Os dados estão no Relatório Econômico Brasil 2023, divulgado pela OCDE e Ministério da Fazenda nesta segunda-feira. O documento examina o desempenho econômico do País diante de desafios globais e do mercado interno, trazendo recomendações para o enfrentamento de desafios estruturais, com vias de garantir ao Brasil um crescimento robusto, inclusivo e sustentável a médio e longo prazo.
Questionado sobre o documento da OCDE, o secretário de Política Econômica, Guilherme Mello, afirmou que o governo está atento à agenda de gastos. Ele defendeu que a política fiscal adotada tem como objetivo olhar para os dois lados do resultado primário (receitas e despesas) e disse que uma prova de que o governo está atento ao crescimento dos gastos é o novo regime fiscal, que impõe restrições no avanço das despesas atrelado à obtenção de receitas.

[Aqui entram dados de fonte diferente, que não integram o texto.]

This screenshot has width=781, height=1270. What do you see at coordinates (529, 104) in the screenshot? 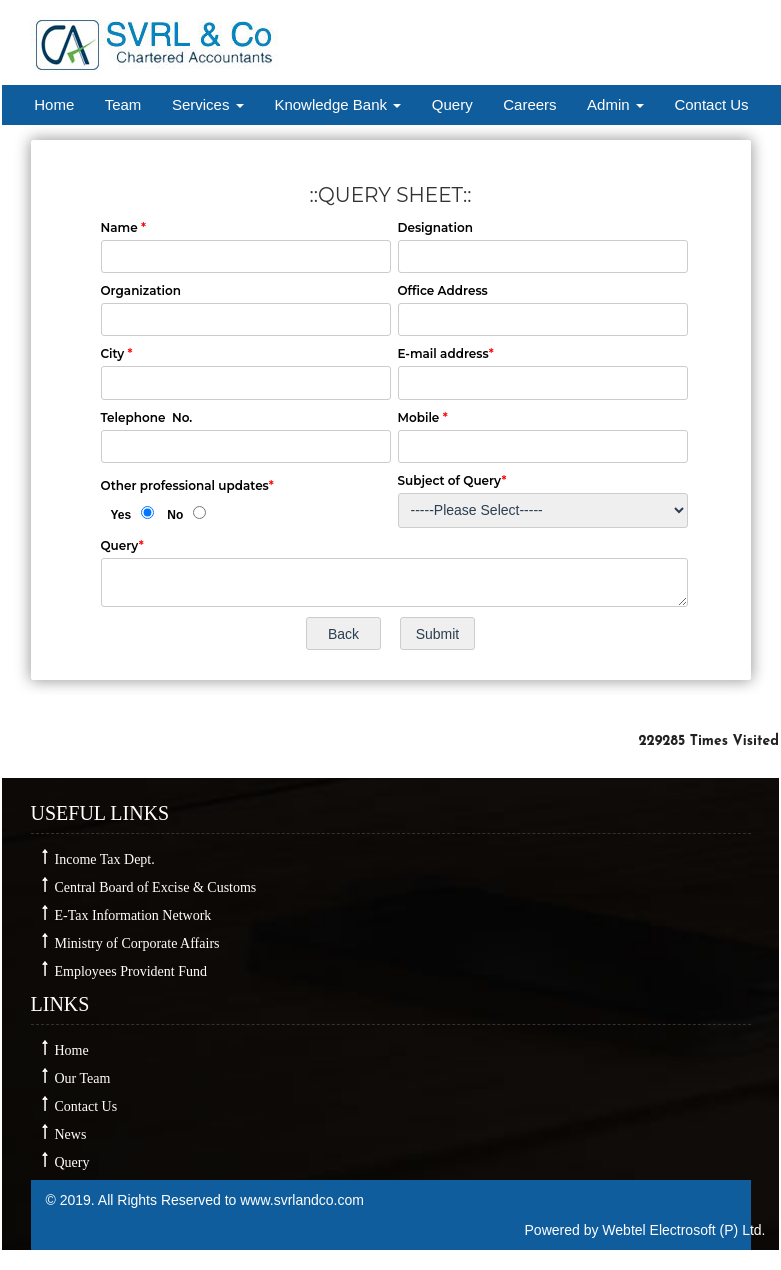
I see `Careers` at bounding box center [529, 104].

Ele defendeu, no entanto, a correção de distorções. “A recomposição da base fiscal é um tema decisivo, porque melhora o ambiente de negócios ao corrigir distorções. O combate às distorções tributárias é uma forma de conter e reduzir gastos”, disse.
O secretário pontuou que esse trabalho de correção dos gastos tributários tem efeitos sobre as variáveis macroeconômicas, que impactarão a trajetória da dívida pública. Ele citou que a melhora do ambiente econômico, com harmonização das políticas fiscal e monetária, reflete na redução da taxa de juros. Com juros menores e controlados e crescimento econômico, o País poderá manter a trajetória da dívida estável, afirmou.
Espaço fiscal
A OCDE reforça a necessidade de reformas fiscais e fortalecimento das regras fiscais para a estabilização e sustentabilidade da dívida pública. Esse movimento também será necessário para abrir espaço para gastos mais eficientes.
O documento avalia que o novo arcabouço fiscal procura “aprimorar a previsibilidade de médio prazo nas finanças públicas, ao mesmo tempo em que adiciona flexibilidade, principalmente para investimentos”, com mecanismo para realinhar a meta no caso de desvios. Mas a OCDE pondera que o País não tomou providências para lidar com o excesso de “rigidezes orçamentárias”, que estão associadas a uma menor eficiência nos gastos públicos.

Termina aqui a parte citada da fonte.